Irish recipient of the Victoria Cross (c. 1820–1889)

Edward Jennings VC (c. 1820 – 10 May 1889) was an Irish recipient of the Victoria Cross, the highest and most prestigious award for gallantry in the face of the enemy that can be awarded to British and Commonwealth forces.

==Details==
He was approximately 37 years old, and a Rough-Rider in the Bengal Artillery, Bengal Army during the Indian Mutiny when the following deeds took place at the Relief of Lucknow for which he was awarded the VC:

Elected respectively, under the 13th clause of the Royal Warrant of the 29th of January, 1856, by the Officers and non-commissioned officers generally, and by the private soldiers of each troop or battery, for conspicuous gallantry at the relief of Lucknow, from the 14th to the 22nd of November, 1857.

==Legacy==
For most of his life Edward Jennings was employed by the local council as a road sweeper and must have fallen on hard times as he sold his Victoria Cross to a private collector. His Victoria Cross is owned by the Royal Artillery and is not on public display.

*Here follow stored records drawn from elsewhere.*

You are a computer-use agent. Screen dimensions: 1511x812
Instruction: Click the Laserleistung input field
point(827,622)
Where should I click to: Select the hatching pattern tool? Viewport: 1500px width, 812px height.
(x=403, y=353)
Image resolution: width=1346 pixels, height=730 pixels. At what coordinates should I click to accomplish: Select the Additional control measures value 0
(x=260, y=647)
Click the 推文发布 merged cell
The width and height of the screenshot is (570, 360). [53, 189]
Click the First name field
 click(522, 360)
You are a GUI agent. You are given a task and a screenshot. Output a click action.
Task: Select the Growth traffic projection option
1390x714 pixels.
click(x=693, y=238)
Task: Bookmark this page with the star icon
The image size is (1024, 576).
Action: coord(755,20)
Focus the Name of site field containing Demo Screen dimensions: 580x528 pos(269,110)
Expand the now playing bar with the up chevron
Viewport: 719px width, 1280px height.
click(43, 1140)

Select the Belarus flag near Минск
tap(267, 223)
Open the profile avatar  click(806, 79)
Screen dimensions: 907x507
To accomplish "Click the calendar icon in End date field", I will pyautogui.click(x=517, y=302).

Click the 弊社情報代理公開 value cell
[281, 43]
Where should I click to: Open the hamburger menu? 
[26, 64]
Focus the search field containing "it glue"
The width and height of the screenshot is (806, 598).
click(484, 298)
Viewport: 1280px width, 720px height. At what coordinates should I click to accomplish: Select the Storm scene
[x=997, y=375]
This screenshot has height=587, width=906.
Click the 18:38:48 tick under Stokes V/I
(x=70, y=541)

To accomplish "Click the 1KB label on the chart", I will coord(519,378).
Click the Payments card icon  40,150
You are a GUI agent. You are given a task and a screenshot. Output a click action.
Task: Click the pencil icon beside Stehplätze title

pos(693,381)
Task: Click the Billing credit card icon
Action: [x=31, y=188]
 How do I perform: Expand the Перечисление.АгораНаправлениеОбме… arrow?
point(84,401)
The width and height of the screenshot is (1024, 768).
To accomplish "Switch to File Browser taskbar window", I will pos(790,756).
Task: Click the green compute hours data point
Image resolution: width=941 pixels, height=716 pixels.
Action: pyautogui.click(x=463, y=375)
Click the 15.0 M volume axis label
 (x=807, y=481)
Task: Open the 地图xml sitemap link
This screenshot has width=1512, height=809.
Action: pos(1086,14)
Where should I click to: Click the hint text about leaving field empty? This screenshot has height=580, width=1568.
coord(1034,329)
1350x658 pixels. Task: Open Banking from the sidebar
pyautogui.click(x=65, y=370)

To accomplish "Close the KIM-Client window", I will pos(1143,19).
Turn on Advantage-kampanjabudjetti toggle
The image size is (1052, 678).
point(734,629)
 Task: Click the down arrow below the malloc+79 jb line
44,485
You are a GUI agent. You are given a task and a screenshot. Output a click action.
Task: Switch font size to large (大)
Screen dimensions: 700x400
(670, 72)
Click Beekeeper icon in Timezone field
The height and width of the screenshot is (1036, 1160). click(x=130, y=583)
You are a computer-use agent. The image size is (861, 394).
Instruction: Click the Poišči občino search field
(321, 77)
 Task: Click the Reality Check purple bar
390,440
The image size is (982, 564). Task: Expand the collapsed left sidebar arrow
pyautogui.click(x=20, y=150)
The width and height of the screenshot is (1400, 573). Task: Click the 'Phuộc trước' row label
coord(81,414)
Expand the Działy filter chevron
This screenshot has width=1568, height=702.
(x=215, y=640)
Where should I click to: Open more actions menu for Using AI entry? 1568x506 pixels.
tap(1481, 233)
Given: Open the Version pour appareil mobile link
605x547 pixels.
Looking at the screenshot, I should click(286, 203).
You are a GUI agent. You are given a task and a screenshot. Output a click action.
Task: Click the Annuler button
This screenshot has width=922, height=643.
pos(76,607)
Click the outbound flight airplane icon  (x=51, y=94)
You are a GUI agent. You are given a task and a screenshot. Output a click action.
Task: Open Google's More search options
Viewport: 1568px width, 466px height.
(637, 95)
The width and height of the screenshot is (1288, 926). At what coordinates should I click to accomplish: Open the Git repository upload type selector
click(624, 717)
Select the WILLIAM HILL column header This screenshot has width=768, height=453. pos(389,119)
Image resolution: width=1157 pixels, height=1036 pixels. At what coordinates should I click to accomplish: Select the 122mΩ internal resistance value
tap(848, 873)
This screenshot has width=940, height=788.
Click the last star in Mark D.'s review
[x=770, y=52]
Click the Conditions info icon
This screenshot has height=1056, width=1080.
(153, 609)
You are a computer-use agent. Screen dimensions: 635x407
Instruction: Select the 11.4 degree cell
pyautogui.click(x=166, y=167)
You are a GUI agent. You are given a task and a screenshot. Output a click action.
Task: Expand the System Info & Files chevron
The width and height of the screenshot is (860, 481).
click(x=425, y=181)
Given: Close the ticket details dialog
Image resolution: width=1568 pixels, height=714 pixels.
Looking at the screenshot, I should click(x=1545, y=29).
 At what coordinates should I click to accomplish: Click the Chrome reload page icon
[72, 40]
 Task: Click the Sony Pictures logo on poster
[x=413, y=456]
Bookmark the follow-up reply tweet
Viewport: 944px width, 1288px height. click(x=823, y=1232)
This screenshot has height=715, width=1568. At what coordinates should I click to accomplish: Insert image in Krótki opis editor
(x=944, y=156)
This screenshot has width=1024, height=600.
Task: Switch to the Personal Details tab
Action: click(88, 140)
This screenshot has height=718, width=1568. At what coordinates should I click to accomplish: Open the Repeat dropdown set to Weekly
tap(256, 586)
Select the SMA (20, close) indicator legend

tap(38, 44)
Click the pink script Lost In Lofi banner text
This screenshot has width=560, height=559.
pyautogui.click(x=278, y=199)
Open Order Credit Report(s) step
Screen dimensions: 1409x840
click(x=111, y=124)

Edward Jennings VC died on 10 May 1889 and was buried in an unmarked pauper's grave, one of 190,000 bodies interred in Preston Cemetery, North Shields, North East England. In 1997 an appeal was launched to raise the necessary £2000 to place a headstone on Edward Jennings grave. A memorial service at graveside took place on 10 September 1997 to dedicate the new headstone.